The guy did not buy it. “If I could, just very quickly,” he continued. “It might be that 100 percent of humans are worthy of certain levels of moral respect. But I wonder if maybe it’s not because they’re human in the species sense.”
Many far from tech also make this point. Ecologists and animal-personhood advocates argue that we should quit thinking we’re so important in a species sense. We need to live with more humility. We need to accept that we’re creatures among other creatures, matter among other matter. Trees, rivers, whales, atoms, minerals, stars — it’s all important. We are not the bosses here.
But the road from language model to existential crisis is short indeed. Joseph Weizenbaum, who created ELIZA, the first chatbot, in 1966, spent most of the rest of his life regretting it. The technology, he wrote ten years later in Computer Power and Human Reason, raises questions that “at bottom … are about nothing less than man’s place in the universe.” The toys are fun, enchanting, and addicting, and that, he believed even 47 years ago, will be our ruin: “No wonder that men who live day in and day out with machines to which they believe themselves to have become slaves begin to believe that men are machines.”
The echoes of the climate crisis are unmistakable. We knew many decades ago about the dangers and, goosed along by capitalism and the desires of a powerful few, proceeded regardless. Who doesn’t want to zip to Paris or Hanalei for the weekend, especially if the best PR teams in the world have told you this is the ultimate prize in life? “Why is the crew that has taken us this far cheering?” Weizenbaum wrote. “Why do the passengers not look up from their games?”

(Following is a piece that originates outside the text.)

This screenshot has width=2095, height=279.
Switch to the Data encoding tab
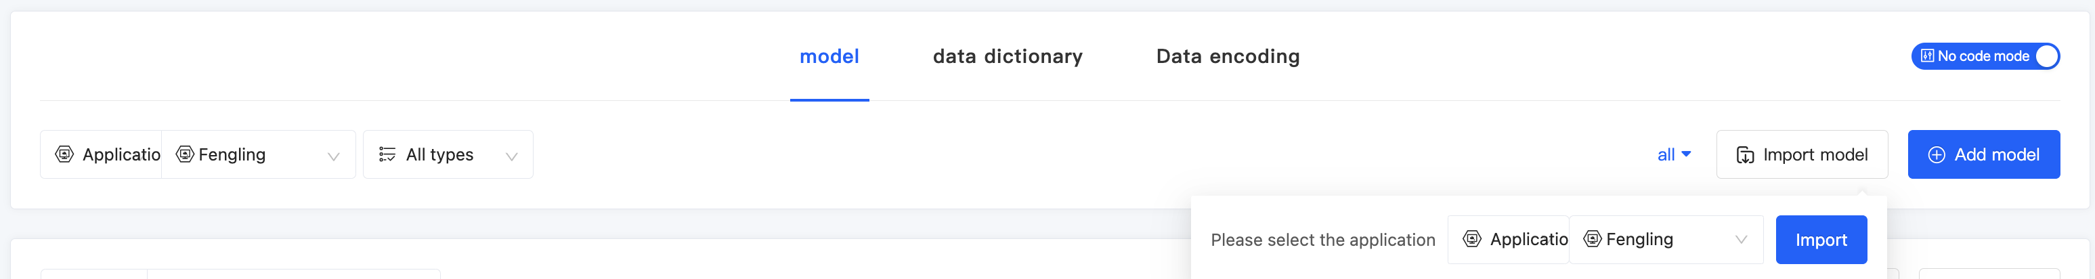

Creating technology that mimics humans requires that we get very clear on who we are. “From here on out, the safe use of artificial intelligence requires demystifying the human condition,” Joanna Bryson, professor of ethics and technology at the Hertie School of Governance in Berlin, wrote last year. We don’t believe we are more giraffelike if we get taller. Why get fuzzy about intelligence?
Others, like Dennett, the philosopher of mind, are even more blunt. We can’t live in a world with what he calls “counterfeit people.” “Counterfeit money has been seen as vandalism against society ever since money has existed,” he said. “Punishments included the death penalty and being drawn and quartered. Counterfeit people is at least as serious.”
Artificial people will always have less at stake than real ones, and that makes them amoral actors, he added. “Not for metaphysical reasons but for simple, physical reasons: They are sort of immortal.”
We need strict liability for the technology’s creators, Dennett argues: “They should be held accountable. They should be sued. They should be put on record that if something they make is used to make counterfeit people, they will be held responsible. They’re on the verge, if they haven’t already done it, of creating very serious weapons of destruction against the stability and security of society. They should take that as seriously as the molecular biologists have taken the prospect of biological warfare or the atomic physicists have taken nuclear war.” This is the real code red. We need to “institute new attitudes, new laws, and spread them rapidly and remove the valorization of fooling people, the anthropomorphization,” he said. “We want smart machines, not artificial colleagues.”